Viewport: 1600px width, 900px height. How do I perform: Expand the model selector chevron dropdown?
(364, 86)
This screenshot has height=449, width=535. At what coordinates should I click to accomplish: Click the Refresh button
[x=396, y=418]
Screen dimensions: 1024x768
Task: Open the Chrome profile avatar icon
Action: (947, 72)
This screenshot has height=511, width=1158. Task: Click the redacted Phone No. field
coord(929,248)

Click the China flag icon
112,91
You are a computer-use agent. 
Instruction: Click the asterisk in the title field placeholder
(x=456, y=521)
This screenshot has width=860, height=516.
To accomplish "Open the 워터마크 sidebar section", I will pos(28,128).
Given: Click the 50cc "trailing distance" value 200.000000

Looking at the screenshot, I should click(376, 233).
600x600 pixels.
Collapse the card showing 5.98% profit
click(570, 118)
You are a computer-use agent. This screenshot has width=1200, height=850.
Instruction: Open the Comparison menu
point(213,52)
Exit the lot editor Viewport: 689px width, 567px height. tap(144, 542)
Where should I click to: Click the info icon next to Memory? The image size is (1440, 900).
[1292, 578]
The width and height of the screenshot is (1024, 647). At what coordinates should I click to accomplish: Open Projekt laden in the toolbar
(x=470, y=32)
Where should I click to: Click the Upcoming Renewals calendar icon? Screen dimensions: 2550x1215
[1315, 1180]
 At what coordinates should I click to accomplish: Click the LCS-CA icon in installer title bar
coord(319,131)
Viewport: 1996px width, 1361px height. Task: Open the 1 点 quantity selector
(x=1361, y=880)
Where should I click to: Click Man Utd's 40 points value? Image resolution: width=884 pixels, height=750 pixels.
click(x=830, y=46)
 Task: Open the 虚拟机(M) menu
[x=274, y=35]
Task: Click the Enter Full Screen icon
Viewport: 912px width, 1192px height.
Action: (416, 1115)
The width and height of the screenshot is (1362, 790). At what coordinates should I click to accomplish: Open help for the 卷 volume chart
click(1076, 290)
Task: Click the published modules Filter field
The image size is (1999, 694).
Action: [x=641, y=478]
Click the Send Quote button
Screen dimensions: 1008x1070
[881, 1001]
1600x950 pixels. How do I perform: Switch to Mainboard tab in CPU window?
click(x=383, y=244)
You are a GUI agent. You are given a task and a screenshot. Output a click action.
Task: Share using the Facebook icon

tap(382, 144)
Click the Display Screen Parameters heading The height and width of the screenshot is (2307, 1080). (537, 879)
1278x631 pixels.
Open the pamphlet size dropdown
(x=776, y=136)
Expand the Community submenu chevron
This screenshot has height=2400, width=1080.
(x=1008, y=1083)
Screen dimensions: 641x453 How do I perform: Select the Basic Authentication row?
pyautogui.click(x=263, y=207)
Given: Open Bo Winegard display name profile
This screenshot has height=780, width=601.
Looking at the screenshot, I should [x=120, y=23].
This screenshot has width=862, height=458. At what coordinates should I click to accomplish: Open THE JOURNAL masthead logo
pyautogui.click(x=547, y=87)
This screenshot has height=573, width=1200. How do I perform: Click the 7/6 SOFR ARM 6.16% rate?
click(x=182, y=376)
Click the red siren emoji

What is required
All of the data shown above must be copied exactly.

Solved problem
Viewport: 1600px width, 900px height. How do I perform: Expand the model selector chevron dropdown?
(364, 86)
This screenshot has height=449, width=535. At what coordinates should I click to accomplish: Click the Refresh button
[x=396, y=418]
Screen dimensions: 1024x768
Task: Open the Chrome profile avatar icon
Action: (947, 72)
This screenshot has height=511, width=1158. Task: Click the redacted Phone No. field
coord(929,248)

Click the China flag icon
112,91
You are a computer-use agent. 
Instruction: Click the asterisk in the title field placeholder
(x=456, y=521)
This screenshot has width=860, height=516.
To accomplish "Open the 워터마크 sidebar section", I will pos(28,128).
Given: Click the 50cc "trailing distance" value 200.000000

Looking at the screenshot, I should click(376, 233).
600x600 pixels.
Collapse the card showing 5.98% profit
click(570, 118)
You are a computer-use agent. This screenshot has width=1200, height=850.
Instruction: Open the Comparison menu
point(213,52)
Exit the lot editor Viewport: 689px width, 567px height. tap(144, 542)
Where should I click to: Click the info icon next to Memory? The image size is (1440, 900).
[1292, 578]
The width and height of the screenshot is (1024, 647). At what coordinates should I click to accomplish: Open Projekt laden in the toolbar
(x=470, y=32)
Where should I click to: Click the Upcoming Renewals calendar icon? Screen dimensions: 2550x1215
[1315, 1180]
 At what coordinates should I click to accomplish: Click the LCS-CA icon in installer title bar
coord(319,131)
Viewport: 1996px width, 1361px height. Task: Open the 1 点 quantity selector
(x=1361, y=880)
Where should I click to: Click Man Utd's 40 points value? Image resolution: width=884 pixels, height=750 pixels.
click(x=830, y=46)
 Task: Open the 虚拟机(M) menu
[x=274, y=35]
Task: Click the Enter Full Screen icon
Viewport: 912px width, 1192px height.
Action: (416, 1115)
The width and height of the screenshot is (1362, 790). At what coordinates should I click to accomplish: Open help for the 卷 volume chart
click(1076, 290)
Task: Click the published modules Filter field
The image size is (1999, 694).
Action: [x=641, y=478]
Click the Send Quote button
Screen dimensions: 1008x1070
[881, 1001]
1600x950 pixels. How do I perform: Switch to Mainboard tab in CPU window?
click(x=383, y=244)
You are a GUI agent. You are given a task and a screenshot. Output a click action.
Task: Share using the Facebook icon

tap(382, 144)
Click the Display Screen Parameters heading The height and width of the screenshot is (2307, 1080). (537, 879)
1278x631 pixels.
Open the pamphlet size dropdown
(x=776, y=136)
Expand the Community submenu chevron
This screenshot has height=2400, width=1080.
(x=1008, y=1083)
Screen dimensions: 641x453 How do I perform: Select the Basic Authentication row?
pyautogui.click(x=263, y=207)
Given: Open Bo Winegard display name profile
This screenshot has height=780, width=601.
Looking at the screenshot, I should [x=120, y=23].
This screenshot has width=862, height=458. At what coordinates should I click to accomplish: Open THE JOURNAL masthead logo
pyautogui.click(x=547, y=87)
This screenshot has height=573, width=1200. How do I perform: Click the 7/6 SOFR ARM 6.16% rate?
click(x=182, y=376)
Click the red siren emoji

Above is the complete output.